From somewhere I heard the voice of my father, the man who’d taught me the grift, the man who’d told me what to do if I ever got made during a con—hold it together no matter what.
I closed my eyes and silently prayed, Dear God, help me. Please help my little girl. I love her so much.
I wiped my eyes before the tears came, sniffed, and scrolled though the menu on my digital watch, past my alarm call, and on to the timer. I set it to countdown.
“You need to make a decision, lawyer,” said Arturas, fingering the revolver.
“I’ll do it. Just don’t hurt Amy. She’s only ten,” I said.
Volchek and Arturas looked at each other.
“Good,” said Arturas. “Go now and wait for me in lobby after you get through security.”

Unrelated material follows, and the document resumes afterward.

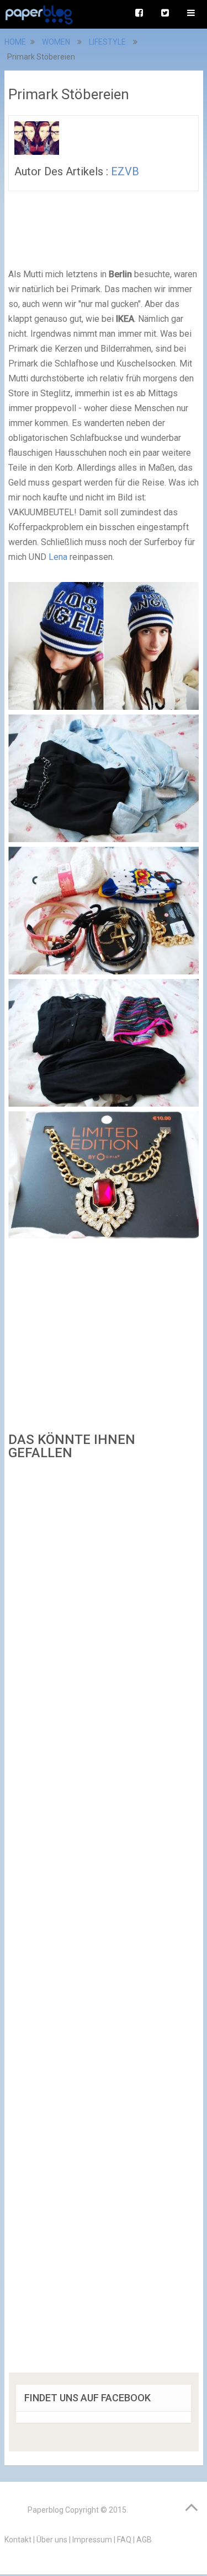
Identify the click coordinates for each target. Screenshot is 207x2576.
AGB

“You mean if I get through.”
“Should I make your daughter pray for you?” said Volchek.
I didn’t answer. I got out of the limo alone and saw Arturas looking up at me from the car as I stepped to the sidewalk.
“Remember. We are watching you, and men are watching your daughter,” Arturas said.

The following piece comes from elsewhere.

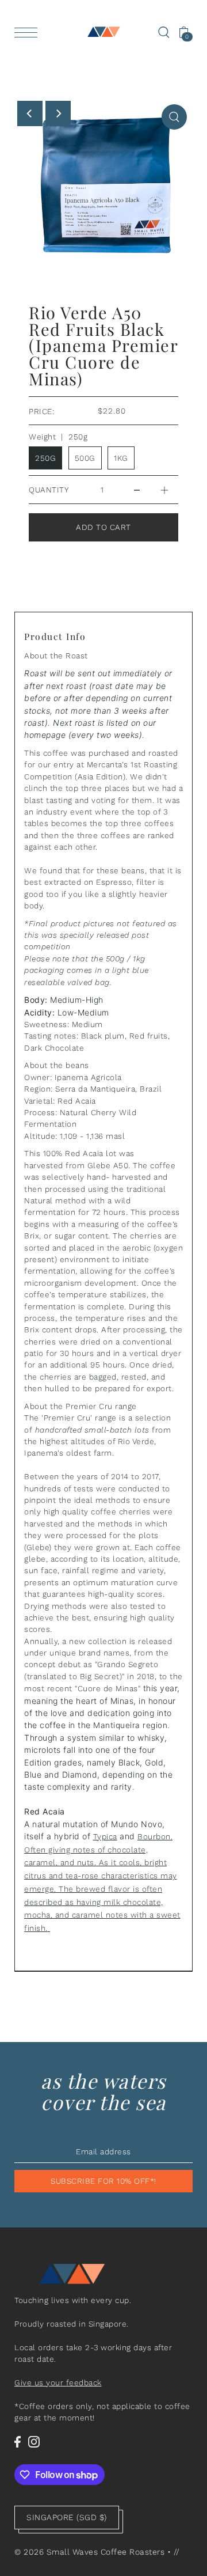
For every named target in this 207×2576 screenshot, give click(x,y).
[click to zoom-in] (174, 117)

I nodded and said, “I won’t fight you.”
I lied
.
Just as they’d lied to me. No matter what they said, no matter what they promised me, come four o’clock tomorrow, even if Benny should be reduced to a stain on the courthouse ceiling by then, they weren’t letting Amy go. They were going to kill me and my little girl.
I had thirty-one hours.
Thirty-one hours to double-cross the Russian Mafia and steal my daughter back. And I had no clue how to do it.
I folded my coat around me. Buttoned it, flipped the collar, and turned toward the courthouse. My father’s voice still played softly in my ear—hold it together. My hand had stopped bleeding. It felt even colder now; my breath seemed to freeze and fall in front of me. As that cold mist cleared, I saw something that I’d never seen before in nine years of daily practice at that courthouse—a line of maybe forty people comprised of reporters, lawyers, witnesses, defendants, and TV crews—all of them waiting to get though security.
CHAPTER FOUR
There’s a strange electric sensation at the beginning of a major trial. As I joined the back of the line, I felt the excitement rising off the crowd, like heat shimmering on a stretch of distant Texan blacktop. Some of the crowd carried the early edition of the New York Times. I could see the front page in the arms of the man in front. The paper led with Volchek’s picture and the headline RUSSIAN MOB TRIAL BEGINS. The guy in front of me looked like a crime reporter. Probably freelance or attached to a rag. You could spot the type a mile away: bad suit, bad haircut, and nicotine stains on his fingers revealing him as a chain smoker. I ducked my head into the folds of my overcoat and tried not to look at him.